Deckers Outdoor Surpasses Expectations in Q2
(Reuters) – Deckers Outdoor beat Wall Street estimates for second-quarter results and raised its annual sales forecast on Thursday, driven by strong demand for its UGG boots and Hoka running shoes.
The company's shares surged nearly 10% after the bell, contributing to an approximately 35% gain year-to-date.
The footwear maker is capitalizing on consumers willing to spend on trendy and innovative shoes, including brands like New Balance and Roger Federer-backed On.
Strong innovation from Hoka and other emerging brands has also helped reduce market share for larger rival Nike (NYSE:NKE).
Earlier this month, Nike withdrew its annual revenue forecast as its new CEO takes charge amidst declining sales.
Deckers reported a nearly 35% increase in Hoka sales in the second quarter, while UGG saw a 13% rise.
The wholesale channels for both Hoka and UGG remain strong, with retailers like Dick's Sporting Goods (NYSE:DKS) and Nordstrom (NYSE:JWN) increasing shelf space. Amazon (NASDAQ:AMZN) is also expanding its product offerings online.

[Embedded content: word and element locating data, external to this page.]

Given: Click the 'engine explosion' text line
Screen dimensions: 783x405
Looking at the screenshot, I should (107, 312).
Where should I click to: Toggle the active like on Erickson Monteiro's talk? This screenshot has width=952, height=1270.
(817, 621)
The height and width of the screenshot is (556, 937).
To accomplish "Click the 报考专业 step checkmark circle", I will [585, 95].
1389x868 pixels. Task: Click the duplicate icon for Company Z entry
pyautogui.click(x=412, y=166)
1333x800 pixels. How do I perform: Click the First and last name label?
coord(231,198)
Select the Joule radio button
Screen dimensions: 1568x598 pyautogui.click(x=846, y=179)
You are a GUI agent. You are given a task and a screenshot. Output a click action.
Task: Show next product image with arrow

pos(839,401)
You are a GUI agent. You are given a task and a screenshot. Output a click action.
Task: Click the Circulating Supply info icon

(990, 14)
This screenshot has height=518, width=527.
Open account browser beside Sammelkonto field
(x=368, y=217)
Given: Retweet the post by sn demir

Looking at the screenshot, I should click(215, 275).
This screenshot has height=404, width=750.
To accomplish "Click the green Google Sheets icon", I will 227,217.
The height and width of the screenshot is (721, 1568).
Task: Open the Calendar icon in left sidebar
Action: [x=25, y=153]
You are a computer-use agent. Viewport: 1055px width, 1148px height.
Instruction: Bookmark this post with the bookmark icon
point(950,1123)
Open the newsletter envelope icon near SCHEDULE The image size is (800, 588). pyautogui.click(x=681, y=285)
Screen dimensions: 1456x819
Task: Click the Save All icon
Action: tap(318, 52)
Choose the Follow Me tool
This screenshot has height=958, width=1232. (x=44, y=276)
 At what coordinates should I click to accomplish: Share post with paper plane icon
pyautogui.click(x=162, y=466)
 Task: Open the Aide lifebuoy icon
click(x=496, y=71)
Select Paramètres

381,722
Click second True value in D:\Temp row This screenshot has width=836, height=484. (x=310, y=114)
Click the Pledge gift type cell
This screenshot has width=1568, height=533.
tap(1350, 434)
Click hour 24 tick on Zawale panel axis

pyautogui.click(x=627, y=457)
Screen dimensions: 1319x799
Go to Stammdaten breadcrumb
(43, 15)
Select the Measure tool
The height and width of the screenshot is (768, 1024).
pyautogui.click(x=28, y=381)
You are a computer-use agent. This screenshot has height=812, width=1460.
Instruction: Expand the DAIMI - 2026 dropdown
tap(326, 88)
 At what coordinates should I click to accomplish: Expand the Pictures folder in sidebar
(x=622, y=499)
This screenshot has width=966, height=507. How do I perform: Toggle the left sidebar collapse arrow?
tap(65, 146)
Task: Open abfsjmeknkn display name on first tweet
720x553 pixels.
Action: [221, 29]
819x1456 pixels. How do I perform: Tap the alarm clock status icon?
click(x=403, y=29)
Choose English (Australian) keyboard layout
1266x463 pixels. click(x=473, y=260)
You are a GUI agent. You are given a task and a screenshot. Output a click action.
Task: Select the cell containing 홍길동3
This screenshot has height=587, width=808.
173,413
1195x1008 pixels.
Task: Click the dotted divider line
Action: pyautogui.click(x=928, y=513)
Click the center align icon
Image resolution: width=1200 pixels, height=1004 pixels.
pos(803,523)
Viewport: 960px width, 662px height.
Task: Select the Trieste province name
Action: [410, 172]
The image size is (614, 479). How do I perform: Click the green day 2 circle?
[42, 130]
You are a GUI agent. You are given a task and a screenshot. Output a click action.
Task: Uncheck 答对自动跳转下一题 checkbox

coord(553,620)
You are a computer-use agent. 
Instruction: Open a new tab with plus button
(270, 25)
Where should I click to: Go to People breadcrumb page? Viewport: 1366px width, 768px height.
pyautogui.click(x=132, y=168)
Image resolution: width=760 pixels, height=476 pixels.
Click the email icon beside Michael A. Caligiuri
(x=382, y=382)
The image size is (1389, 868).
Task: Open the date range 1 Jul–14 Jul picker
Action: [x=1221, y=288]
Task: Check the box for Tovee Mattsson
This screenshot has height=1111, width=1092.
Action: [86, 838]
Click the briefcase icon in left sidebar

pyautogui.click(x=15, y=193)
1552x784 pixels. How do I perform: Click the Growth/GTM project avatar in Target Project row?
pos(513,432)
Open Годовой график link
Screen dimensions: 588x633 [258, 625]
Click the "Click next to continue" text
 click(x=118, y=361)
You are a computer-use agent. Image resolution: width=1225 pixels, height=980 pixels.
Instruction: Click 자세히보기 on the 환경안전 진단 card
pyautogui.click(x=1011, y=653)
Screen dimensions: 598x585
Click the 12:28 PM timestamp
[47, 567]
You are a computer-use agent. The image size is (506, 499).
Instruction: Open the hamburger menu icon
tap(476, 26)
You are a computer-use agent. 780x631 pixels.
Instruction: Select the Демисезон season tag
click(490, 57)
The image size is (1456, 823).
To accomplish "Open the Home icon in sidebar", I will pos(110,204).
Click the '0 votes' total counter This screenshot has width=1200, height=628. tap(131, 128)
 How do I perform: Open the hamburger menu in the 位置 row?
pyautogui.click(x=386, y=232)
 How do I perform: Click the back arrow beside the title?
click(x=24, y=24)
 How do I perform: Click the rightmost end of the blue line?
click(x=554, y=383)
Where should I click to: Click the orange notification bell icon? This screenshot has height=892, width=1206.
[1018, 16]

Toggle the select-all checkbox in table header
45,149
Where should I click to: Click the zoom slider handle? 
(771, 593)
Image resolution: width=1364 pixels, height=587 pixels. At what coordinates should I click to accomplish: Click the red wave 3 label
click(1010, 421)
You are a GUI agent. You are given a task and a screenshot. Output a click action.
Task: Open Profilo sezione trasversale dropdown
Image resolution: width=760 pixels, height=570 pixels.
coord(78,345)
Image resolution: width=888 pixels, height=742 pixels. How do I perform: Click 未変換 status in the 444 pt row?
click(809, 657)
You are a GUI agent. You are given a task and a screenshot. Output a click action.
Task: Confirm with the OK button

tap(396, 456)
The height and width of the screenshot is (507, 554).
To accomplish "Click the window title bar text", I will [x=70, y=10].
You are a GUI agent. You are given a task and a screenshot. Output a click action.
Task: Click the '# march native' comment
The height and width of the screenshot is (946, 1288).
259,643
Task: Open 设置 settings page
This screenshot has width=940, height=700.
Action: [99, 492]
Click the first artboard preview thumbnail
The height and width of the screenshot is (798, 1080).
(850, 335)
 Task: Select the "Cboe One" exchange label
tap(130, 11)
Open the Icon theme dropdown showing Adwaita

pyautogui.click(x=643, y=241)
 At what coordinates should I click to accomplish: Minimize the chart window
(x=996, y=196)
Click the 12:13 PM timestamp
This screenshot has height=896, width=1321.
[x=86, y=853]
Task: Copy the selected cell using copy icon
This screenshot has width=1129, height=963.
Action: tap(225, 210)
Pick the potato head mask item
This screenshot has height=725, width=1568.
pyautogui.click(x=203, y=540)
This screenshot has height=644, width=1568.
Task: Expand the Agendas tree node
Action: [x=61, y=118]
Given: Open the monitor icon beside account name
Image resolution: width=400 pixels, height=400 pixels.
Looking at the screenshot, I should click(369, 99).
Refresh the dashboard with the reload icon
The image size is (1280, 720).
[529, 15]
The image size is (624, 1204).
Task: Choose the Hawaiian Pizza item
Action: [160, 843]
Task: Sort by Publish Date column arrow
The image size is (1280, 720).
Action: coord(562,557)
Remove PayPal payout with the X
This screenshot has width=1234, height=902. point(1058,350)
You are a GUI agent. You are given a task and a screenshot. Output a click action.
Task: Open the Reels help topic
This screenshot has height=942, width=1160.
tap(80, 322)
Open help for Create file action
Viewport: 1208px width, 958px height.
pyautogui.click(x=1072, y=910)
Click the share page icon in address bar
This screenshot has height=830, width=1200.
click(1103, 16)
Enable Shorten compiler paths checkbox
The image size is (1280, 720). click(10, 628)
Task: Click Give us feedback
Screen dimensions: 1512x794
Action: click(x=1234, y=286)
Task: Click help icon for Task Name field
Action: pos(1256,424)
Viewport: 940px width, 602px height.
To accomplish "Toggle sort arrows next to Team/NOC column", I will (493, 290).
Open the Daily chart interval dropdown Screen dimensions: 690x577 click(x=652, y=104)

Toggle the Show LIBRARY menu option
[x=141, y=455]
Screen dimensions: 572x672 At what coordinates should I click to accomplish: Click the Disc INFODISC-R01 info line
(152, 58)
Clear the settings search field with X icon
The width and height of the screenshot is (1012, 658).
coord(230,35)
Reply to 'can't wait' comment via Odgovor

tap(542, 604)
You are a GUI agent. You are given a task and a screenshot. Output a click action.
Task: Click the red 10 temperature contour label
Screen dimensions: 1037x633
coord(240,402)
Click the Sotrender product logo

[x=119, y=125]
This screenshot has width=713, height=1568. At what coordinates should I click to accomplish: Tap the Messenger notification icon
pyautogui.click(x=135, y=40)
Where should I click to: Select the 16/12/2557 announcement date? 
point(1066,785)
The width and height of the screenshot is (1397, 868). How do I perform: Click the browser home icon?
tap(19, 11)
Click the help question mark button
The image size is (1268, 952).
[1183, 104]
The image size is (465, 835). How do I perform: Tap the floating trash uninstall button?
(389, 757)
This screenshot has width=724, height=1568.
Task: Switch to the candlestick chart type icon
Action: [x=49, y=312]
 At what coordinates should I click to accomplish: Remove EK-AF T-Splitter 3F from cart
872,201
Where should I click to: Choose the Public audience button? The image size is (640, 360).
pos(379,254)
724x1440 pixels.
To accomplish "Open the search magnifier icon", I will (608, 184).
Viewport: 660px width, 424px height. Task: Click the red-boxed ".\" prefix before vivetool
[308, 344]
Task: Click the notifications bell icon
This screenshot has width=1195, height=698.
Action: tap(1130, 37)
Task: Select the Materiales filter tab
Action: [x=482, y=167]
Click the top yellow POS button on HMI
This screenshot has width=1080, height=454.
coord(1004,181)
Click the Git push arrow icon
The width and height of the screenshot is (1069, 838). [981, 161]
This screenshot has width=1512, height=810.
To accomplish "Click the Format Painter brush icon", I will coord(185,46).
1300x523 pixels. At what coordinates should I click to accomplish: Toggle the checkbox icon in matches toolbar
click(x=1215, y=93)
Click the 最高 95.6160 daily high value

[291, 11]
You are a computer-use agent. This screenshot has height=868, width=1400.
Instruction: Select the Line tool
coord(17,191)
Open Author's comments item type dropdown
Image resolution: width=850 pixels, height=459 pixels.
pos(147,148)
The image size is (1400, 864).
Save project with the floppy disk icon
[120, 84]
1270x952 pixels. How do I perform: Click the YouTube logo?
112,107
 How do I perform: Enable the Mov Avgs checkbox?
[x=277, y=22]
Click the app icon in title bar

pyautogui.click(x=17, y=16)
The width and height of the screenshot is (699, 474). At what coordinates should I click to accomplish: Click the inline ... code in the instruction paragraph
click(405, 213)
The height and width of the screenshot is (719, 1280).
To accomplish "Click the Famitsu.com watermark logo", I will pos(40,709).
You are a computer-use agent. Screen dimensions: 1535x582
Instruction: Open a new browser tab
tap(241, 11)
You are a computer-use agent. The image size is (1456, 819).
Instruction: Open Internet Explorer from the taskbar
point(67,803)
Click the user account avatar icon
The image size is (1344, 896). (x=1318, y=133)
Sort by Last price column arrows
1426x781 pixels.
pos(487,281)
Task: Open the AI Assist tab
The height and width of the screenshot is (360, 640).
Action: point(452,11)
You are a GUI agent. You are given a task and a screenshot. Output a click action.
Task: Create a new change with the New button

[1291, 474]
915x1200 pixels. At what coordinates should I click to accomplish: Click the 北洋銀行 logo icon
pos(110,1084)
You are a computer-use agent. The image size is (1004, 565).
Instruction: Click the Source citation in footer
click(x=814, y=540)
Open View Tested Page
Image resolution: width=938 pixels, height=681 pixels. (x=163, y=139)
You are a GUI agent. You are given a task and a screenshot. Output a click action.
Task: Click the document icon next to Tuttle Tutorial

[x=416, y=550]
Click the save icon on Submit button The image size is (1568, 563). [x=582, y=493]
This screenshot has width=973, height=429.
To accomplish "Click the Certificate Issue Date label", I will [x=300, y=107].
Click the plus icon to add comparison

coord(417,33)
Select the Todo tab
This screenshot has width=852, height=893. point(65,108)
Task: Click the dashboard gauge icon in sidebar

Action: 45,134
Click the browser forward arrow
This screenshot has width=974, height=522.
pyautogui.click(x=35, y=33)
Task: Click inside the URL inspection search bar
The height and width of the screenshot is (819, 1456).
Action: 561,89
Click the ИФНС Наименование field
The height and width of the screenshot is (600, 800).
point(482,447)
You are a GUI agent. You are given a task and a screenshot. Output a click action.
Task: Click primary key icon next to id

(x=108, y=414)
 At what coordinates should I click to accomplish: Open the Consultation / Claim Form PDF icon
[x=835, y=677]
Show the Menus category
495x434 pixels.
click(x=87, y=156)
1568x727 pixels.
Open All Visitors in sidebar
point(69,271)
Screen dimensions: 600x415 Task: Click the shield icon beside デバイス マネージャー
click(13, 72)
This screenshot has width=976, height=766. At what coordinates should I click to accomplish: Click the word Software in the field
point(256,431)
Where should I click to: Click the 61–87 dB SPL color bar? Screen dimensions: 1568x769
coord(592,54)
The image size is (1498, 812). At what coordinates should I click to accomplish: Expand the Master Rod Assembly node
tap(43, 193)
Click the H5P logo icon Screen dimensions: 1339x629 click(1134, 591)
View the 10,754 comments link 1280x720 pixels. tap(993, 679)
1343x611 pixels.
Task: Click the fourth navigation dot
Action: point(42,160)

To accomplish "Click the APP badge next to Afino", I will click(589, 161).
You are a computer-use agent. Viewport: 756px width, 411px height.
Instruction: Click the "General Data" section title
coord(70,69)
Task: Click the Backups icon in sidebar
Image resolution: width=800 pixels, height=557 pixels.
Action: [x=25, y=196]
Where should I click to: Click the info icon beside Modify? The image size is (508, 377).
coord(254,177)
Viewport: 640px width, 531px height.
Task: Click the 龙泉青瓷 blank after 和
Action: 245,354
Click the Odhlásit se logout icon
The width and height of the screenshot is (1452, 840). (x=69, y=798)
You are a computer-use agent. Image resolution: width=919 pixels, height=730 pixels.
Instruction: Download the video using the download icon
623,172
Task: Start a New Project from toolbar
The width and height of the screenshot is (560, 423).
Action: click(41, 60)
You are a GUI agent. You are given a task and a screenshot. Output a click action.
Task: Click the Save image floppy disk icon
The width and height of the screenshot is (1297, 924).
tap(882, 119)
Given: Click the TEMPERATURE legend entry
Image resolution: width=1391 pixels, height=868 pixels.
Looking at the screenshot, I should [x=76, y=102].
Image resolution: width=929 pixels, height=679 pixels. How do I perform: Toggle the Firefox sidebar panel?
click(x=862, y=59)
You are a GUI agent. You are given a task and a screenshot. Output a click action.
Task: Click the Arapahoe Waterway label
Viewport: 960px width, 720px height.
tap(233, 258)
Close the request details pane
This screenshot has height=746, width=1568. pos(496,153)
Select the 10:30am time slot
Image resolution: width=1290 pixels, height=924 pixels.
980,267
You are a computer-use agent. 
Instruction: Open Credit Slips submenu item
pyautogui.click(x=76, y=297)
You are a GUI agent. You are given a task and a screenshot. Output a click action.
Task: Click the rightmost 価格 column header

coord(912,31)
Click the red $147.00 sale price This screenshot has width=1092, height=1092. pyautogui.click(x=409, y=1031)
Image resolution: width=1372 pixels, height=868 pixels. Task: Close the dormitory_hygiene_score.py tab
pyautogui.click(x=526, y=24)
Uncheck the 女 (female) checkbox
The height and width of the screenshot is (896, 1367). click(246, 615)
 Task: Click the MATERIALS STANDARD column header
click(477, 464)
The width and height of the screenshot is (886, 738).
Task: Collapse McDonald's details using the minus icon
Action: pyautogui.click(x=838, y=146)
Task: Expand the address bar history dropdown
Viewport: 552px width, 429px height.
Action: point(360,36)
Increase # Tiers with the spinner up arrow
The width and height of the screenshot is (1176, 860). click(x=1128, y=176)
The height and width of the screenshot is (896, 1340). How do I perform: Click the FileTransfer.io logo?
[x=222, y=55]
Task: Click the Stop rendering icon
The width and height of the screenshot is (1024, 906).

"Although we expect a more promotional environment during the peak holiday season, we're confident the UGG brand will maintain premium full-price sales," said CEO Stefano Caroti during a post-earnings call.
Gross margin for the quarter rose to 55.9%, compared to 53.4% a year earlier.
Deckers now expects annual sales to increase by 12% to $4.8 billion, up from a previously anticipated 10% rise to $4.7 billion.
For the quarter ended September 30, net sales for Deckers increased by 20% to $1.31 billion, exceeding the average analyst estimate of $1.20 billion, according to data compiled by LSEG.
The Goleta, California-based company also reported adjusted profits of $1.59 per share for the quarter, compared to the Street consensus of a $1.23 profit per share.